> Task statement
Go through the records and copy each line where the word "agent" occurs.

> Data shown
[Start of Attachment]
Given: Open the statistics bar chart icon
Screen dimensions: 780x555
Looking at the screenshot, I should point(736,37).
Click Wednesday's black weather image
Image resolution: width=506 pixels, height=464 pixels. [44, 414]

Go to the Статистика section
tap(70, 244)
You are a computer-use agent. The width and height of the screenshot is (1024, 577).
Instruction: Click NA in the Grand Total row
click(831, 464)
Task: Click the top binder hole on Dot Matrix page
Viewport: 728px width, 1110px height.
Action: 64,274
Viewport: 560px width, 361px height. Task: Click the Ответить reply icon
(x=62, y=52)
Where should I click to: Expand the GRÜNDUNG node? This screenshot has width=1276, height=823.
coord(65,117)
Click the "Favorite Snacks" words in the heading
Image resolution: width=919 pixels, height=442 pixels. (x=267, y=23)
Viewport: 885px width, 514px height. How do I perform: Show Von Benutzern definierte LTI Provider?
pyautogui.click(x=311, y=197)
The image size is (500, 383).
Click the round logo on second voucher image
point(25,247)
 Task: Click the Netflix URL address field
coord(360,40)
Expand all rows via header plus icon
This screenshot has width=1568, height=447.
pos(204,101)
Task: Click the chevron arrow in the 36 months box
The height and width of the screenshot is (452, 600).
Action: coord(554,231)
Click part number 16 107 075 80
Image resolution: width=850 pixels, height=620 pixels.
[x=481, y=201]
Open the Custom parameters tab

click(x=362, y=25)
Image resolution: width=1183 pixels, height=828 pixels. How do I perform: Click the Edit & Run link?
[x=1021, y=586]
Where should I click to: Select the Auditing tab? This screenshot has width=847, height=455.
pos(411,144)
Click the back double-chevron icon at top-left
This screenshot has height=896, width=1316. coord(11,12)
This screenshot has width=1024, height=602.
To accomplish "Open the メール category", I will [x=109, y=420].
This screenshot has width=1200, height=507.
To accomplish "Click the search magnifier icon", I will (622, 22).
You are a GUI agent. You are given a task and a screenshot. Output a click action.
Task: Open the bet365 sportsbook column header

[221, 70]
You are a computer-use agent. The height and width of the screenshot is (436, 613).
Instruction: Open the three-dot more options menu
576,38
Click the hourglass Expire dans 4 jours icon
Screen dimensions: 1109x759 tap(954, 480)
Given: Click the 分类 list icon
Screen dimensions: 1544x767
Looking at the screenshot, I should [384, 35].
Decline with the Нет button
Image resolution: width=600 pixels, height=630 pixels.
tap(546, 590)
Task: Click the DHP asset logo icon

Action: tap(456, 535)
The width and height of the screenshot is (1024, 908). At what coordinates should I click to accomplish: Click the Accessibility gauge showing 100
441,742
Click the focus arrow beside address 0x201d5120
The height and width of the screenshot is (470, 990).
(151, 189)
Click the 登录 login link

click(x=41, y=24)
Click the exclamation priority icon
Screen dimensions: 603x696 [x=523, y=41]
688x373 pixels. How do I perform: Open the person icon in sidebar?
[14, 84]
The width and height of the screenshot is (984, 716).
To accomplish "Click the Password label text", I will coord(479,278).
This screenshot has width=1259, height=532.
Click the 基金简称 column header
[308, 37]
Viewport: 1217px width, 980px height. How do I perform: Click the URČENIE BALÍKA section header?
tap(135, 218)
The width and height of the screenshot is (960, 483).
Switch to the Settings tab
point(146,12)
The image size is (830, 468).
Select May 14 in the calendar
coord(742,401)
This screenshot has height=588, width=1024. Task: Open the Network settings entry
[End of Attachment]
> Output of the exercise
You are a computer-use agent. The width and height of the screenshot is (1024, 577).
You are a GUI agent. You are given a task and a screenshot. Output a click action.
You are a computer-use agent. The height and width of the screenshot is (436, 613).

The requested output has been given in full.